Elevation above stream
Elevation above stream (EAS) is calculated using the source layer containing surface water described above, the same D8 pointer grid as used to extract streams, and the original DEM. The elevation above stream is calculated as the difference in elevation between a grid cell in the landscape and its nearest source cell that represents surface water, measured along the downslope flow path determined by the D8 pointer grid (Rennó et al. 2008). This was done for each of the source layers with the same stream initiation thresholds as mentioned above.
Depth to water
Topographic wetness index
In this study, it was calculated using the D-infinity flow routing algorithm (Tarboton 1997) which is better than D8 on coarser grids, and the wetness tool in Whitebox GAT 3.4. Since TWI is scale dependent, we resampled the 2 m DEM to a 24 m DEM and a 48 m DEM as these have been found to be suitable resolutions for TWI calculations in the forested Krycklan catchment in northern Sweden (Ågren et al. 2014).
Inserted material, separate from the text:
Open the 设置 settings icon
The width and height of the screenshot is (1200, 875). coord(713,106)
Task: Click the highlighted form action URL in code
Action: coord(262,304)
Other factors affecting the hydrological modelling
Machine learning classification of wet areas
There are many different ML algorithms available (Hastie et al. 2009) and their use for soil classification has already been evaluated (Maxwell et al. 2018). Four commonly used ML algorithms were tested to generate predictions of “wet” and “dry” soils: artificial neural network (Ripley 1996), random forest (Breiman 2001), support vector machine (Chang and Lin 2011) and naïve Bayes classification (Bhargavi and Jyothi 2009). The R package “Caret” (Kuhn et al. 2012) was used to evaluate all machine learners. Multicollinearity among variables was tested and variables with a correlation over 0.9 were excluded prior to analysis. The NFI dataset was split, randomly, into 75% training data and 25% test data and all ML algorithms were parameterized and tuned using a grid-search approach in combination with 10-fold cross-validation to find the best-fitting model. The tuned models were applied on the test dataset and evaluated using Cohen’s kappa index of agreement.
Visual examination of maps has proved to be essential for assessing spatial ML predictions (Maxwell et al. 2018). Therefore, as a compliment to the statistical results that were based on the NFI test plots, we also applied the trained models to classify soil moisture in the Krycklan catchment (Laudon et al. 2013). This catchment was chosen because the authors are familiar with the area and have conducted research there for over a decade (Hasselquist et al. 2017). Wet areas and riparian zones have been mapped (Ågren et al. 2014), groundwater hot spots have been investigated (Leach et al. 2017), and culverts (Lidberg et al. 2017) have been mapped as well as temporal dynamics in the stream network (Ågren et al. 2015). The maps were used for visual inspection and compared to first-hand knowledge of the area.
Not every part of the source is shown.